Indonesia eyes consumer sector with regulatory zeal

JAKARTA, Feb 25 (Reuters) - Indonesian consumers are increasingly opening their wallets, sustaining the country’s solid economic growth, but some retailers worry the government may dash the good fortune by imposing restrictions on them.

Last year, Indonesia’s mining boom was ended, partly because the government set new foreign-ownership rules, taxes and extra layers of red tape for the industry.
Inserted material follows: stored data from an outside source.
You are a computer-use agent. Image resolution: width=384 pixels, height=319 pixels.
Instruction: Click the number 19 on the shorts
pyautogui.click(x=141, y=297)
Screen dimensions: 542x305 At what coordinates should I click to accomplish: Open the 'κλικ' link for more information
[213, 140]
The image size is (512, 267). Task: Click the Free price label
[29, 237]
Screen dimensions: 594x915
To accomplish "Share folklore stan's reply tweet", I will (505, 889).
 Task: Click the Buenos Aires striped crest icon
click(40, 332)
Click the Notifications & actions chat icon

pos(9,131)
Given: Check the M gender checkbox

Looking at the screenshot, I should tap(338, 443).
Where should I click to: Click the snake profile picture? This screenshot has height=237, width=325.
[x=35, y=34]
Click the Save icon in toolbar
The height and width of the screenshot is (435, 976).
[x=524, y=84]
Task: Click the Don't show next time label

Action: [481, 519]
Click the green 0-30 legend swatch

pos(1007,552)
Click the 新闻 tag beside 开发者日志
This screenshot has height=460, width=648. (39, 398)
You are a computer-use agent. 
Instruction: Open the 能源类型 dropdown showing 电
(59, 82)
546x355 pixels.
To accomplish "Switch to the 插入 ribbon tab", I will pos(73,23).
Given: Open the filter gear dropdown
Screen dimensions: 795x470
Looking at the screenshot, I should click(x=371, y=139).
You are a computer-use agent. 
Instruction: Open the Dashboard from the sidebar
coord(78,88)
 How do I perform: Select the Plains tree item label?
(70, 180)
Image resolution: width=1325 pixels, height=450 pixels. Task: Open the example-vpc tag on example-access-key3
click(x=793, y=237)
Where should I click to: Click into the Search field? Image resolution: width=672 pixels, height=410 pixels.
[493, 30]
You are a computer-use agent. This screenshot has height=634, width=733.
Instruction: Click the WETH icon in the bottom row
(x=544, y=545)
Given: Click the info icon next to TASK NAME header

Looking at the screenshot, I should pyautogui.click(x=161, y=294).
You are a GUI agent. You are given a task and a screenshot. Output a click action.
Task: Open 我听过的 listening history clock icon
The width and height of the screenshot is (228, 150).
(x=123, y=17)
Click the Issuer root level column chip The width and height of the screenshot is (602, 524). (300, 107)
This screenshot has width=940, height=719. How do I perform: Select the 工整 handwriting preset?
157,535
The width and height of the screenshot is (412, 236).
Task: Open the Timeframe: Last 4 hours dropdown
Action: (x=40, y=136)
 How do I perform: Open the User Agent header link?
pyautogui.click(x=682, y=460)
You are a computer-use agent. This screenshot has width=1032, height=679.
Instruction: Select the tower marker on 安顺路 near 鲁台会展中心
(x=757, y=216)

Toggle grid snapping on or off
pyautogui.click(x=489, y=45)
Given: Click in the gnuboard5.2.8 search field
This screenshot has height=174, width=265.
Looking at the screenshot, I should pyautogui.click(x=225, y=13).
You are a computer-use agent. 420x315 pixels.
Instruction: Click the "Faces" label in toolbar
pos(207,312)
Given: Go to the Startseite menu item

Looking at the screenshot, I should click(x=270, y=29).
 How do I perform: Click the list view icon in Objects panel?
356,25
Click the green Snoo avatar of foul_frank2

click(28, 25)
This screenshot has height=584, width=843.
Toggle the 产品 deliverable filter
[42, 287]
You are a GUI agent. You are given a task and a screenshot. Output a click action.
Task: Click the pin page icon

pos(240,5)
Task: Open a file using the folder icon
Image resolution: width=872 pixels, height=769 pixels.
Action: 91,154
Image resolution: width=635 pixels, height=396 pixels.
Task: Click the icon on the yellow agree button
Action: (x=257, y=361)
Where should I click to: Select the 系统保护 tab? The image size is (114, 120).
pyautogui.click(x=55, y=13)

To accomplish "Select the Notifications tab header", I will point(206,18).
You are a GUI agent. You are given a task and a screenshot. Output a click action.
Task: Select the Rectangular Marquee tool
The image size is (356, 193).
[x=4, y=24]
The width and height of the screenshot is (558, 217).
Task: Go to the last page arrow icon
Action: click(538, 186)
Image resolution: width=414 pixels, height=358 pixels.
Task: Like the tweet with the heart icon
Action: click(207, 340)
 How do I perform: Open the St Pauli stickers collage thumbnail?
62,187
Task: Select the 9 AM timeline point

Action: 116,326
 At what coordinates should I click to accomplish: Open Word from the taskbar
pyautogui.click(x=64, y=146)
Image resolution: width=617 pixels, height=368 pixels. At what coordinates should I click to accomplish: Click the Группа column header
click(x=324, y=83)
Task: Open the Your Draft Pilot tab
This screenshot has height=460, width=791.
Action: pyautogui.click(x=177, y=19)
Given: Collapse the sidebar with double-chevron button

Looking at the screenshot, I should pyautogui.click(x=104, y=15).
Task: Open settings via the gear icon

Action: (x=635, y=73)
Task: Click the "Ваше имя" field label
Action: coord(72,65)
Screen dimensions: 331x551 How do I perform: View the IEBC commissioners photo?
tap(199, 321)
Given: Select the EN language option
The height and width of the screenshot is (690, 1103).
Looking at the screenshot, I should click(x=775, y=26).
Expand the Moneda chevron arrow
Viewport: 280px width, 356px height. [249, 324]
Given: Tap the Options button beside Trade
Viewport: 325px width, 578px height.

The changes, intended to boost domestic investment in mineral refining, hurt small miners and explorers.

Now, Indonesian policymakers are eyeing the lightly regulated, burgeoning consumer and retail sectors - the mainstay of Southeast Asia’s largest economy - as they seek to lift tax revenue as well as build up local investment and manufacturing.

The government has made rules that limit the number of outlets that foreign franchised brands such as Starbucks can control, and it has added red tape to imports of handphones made overseas by the likes of Samsung Electronics . Authorities want retailers to sell more local goods.

The moves appear to be the latest salvo to promote nationalistic policies ahead of elections in 2014. Earlier steps have worsened terms for foreign resource firms and cut, to 40 percent from 99 percent, the maximum stake a foreign bank can buy in an Indonesian one.

Restrictions on imported consumer goods may limit opportunities for foreign investors in a promising sector and raise prices for consumers.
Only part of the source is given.